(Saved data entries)
□ □ □ □ □ □ □
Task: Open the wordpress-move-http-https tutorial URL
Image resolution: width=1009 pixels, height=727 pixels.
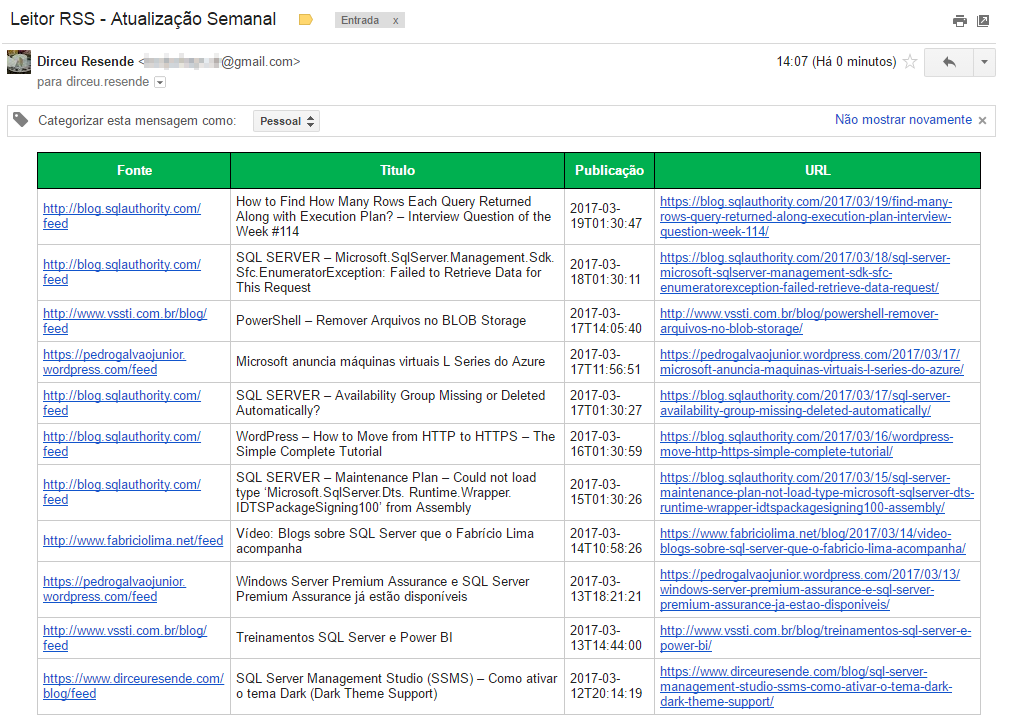Action: pyautogui.click(x=806, y=444)
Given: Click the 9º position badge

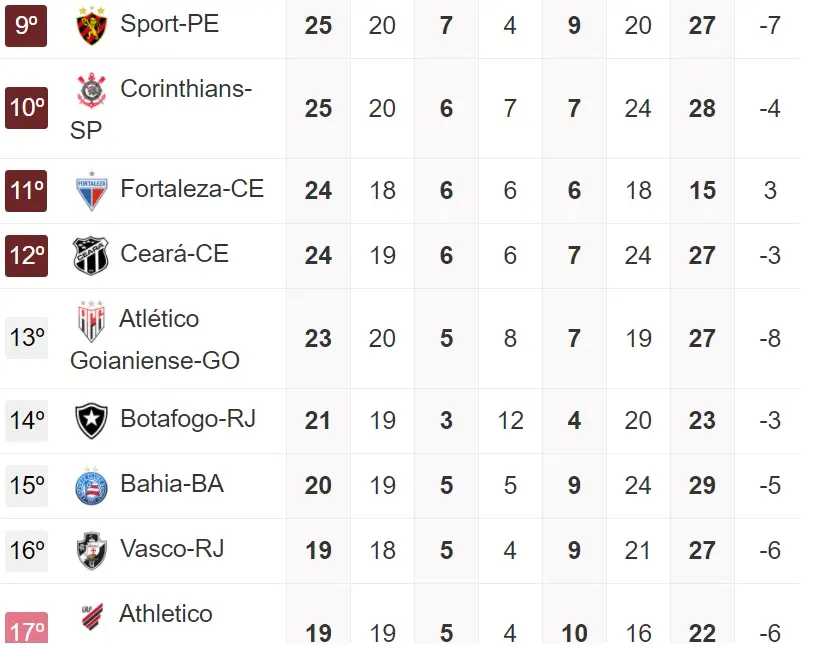Looking at the screenshot, I should (27, 25).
□ □ □ □ □ □ □
Exactly the lines from the one holding "Image resolution: width=1009" through the last line of the entries must be set down, with nothing added and no pictures.

### EXERCISE RESULT
Image resolution: width=1009 pixels, height=727 pixels.
Action: pyautogui.click(x=806, y=444)
Given: Click the 9º position badge

Looking at the screenshot, I should (27, 25).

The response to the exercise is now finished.